Hazel Gaynor’s debut novel The Girl Who Came Home—A Novel of the Titanic—was a New York Times and USA Today bestseller and was awarded the 2015 Historical Romantic Novel of the Year award by the Romantic Novelists’ Association. Her second novel A Memory of Violets, also hit the New York Times bestseller list and her third, The Girl from the Savoy was an Irish Times and Globe & Mail Canada bestseller. The book was also a finalist for the 2016 Irish Book Awards Popular Fiction Book of the Year. Hazel was also a contributing author to WWI anthology Fall of Poppies: Stories of Love and the Great War. Her novels have been translated into several languages.

Hazel was selected by US Library Journal as one of ‘Ten Big Breakout Authors’ for 2015 and was a WHSmith Fresh Talent selection in spring 2015. She was the recipient of the 2012 Cecil Day Lewis Award for Emerging Writers.
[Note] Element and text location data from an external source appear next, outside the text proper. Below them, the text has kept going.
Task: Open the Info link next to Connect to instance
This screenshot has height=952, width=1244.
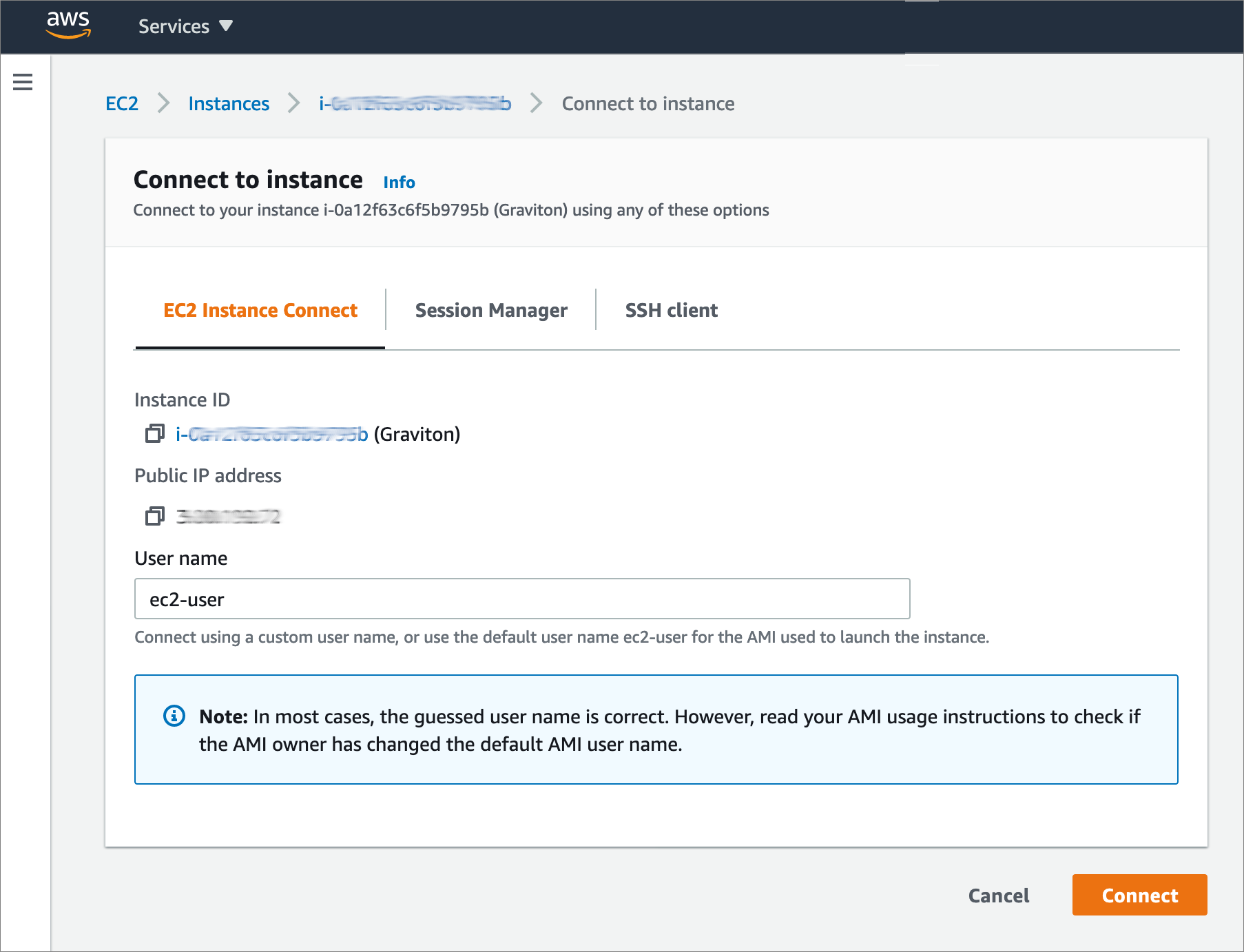Action: 399,182
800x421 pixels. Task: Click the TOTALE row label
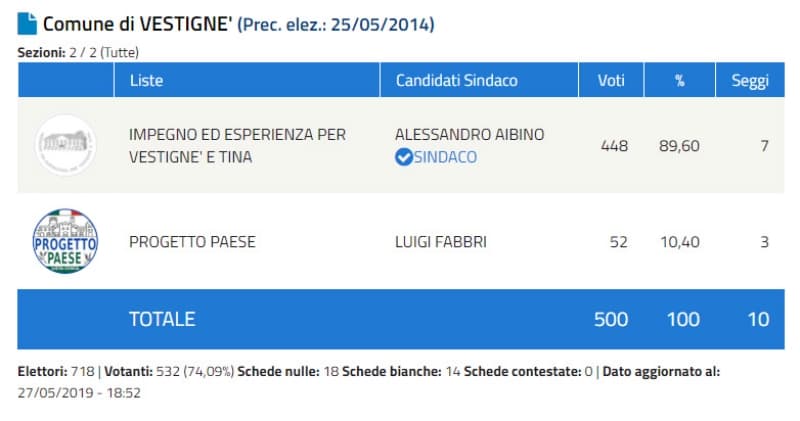click(x=162, y=319)
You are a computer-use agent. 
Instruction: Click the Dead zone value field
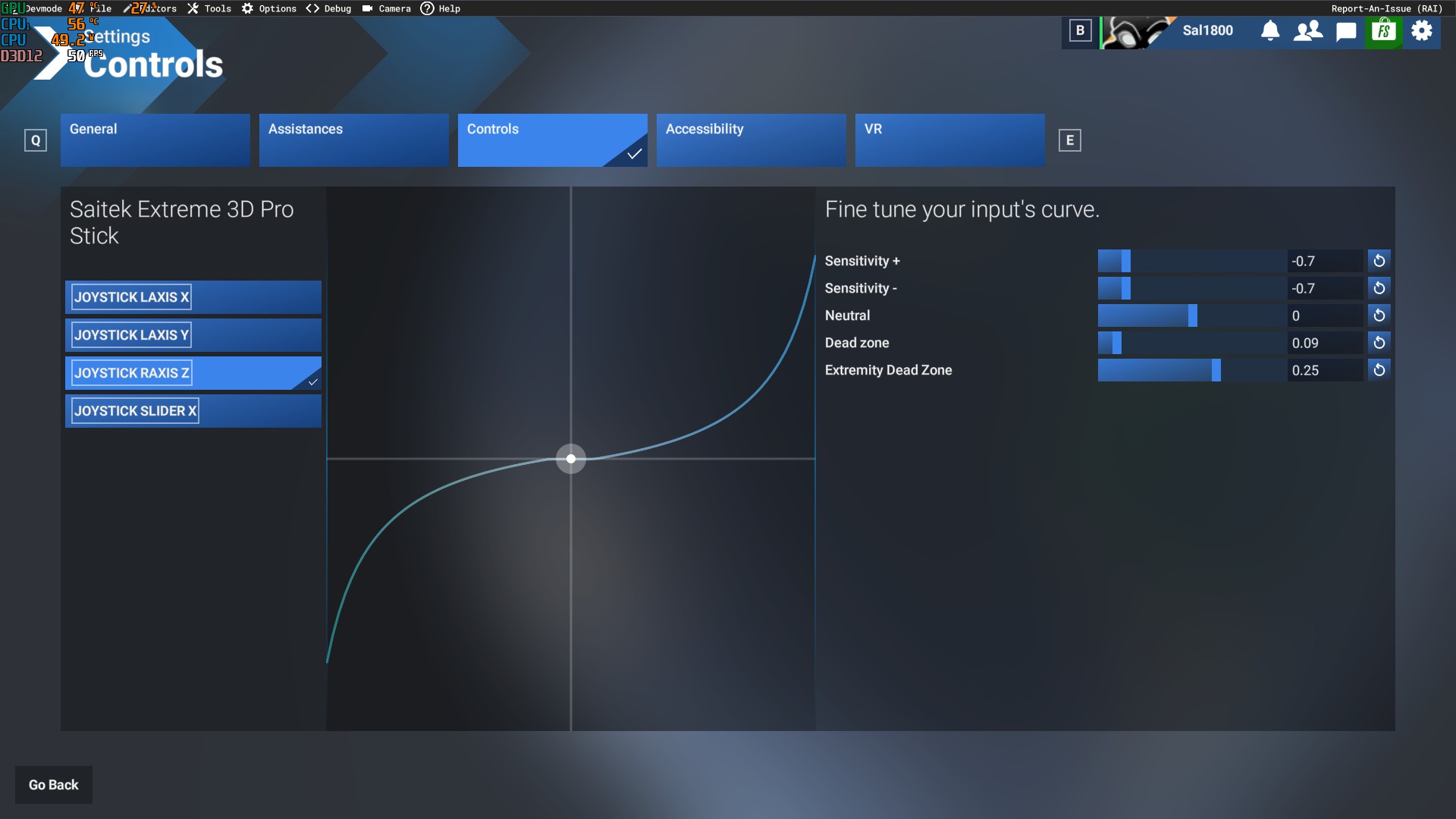click(x=1325, y=343)
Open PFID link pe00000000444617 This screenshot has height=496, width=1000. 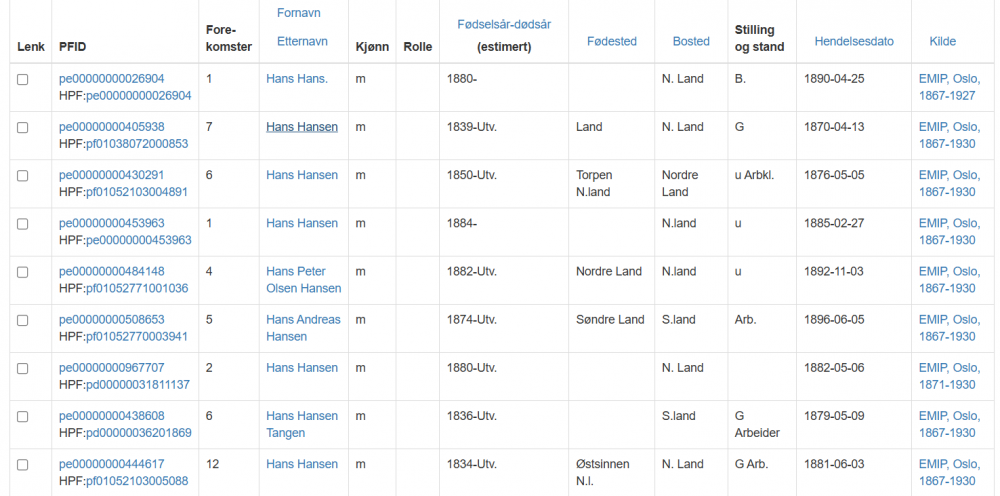112,464
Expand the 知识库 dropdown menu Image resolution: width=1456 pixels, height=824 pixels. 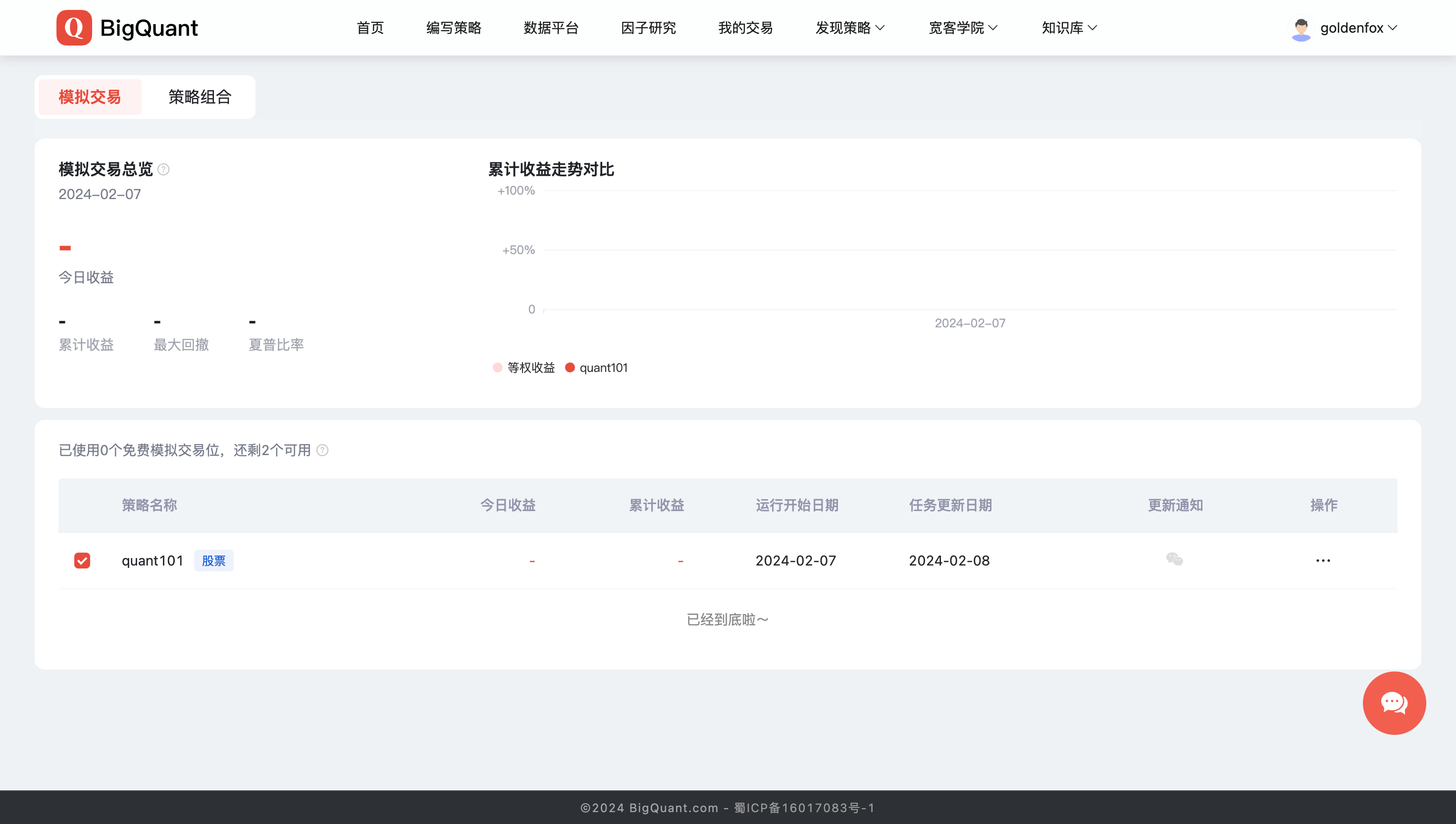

As features writer for national Irish writing website writing.ie Hazel has interviewed Philippa Gregory, Sebastian Faulks, Kate Mosse, Jojo Moyes and Cheryl Strayed, among others.

Hazel’s next published works will be THE COTTINGLEY SECRET (August 2017) and LAST CHRISTMAS IN PARIS (October 2017). Originally from England, Hazel now lives in Ireland with her husband and two children. She is represented by Michelle Brower of Aevitas Creative, New York.

For more information visit www.hazelgaynor.com

about THE COTTINGLEY SECRET

1917…. In a world torn apart by war, Frances Griffiths arrives in Cottingley, England where her cousin, Elsie Wright, becomes her friend and playmate. But Frances soon discovers other, secret friends … When the cousins claim to have photographed real fairies at the bottom of the garden their parents are skeptical, but the photos come to the attention of Sir Arthur Conan Doyle who declares them a marvel and entirely authentic. The ‘Cottingley Fairies’ – and the girls – become a national sensation. Afraid to tell the truth, Frances and Elsie will keep their secret for decades …

Present day . . . When Olivia Kavanagh inherits her grandfather’s bookshop in a small Irish harbor town, she discovers far more than dusty old books. An old manuscript tells an enchanting story of a nation gripped by fairy fever, and a hauntingly familiar photograph stirs painful memories of the past. Olivia begins to understand how Frances’ story intertwines with hers, connecting past to present . . . often blurring what is real, and what is imagined, along the way. While little girls might easily believe in fairies, can Olivia believe in herself?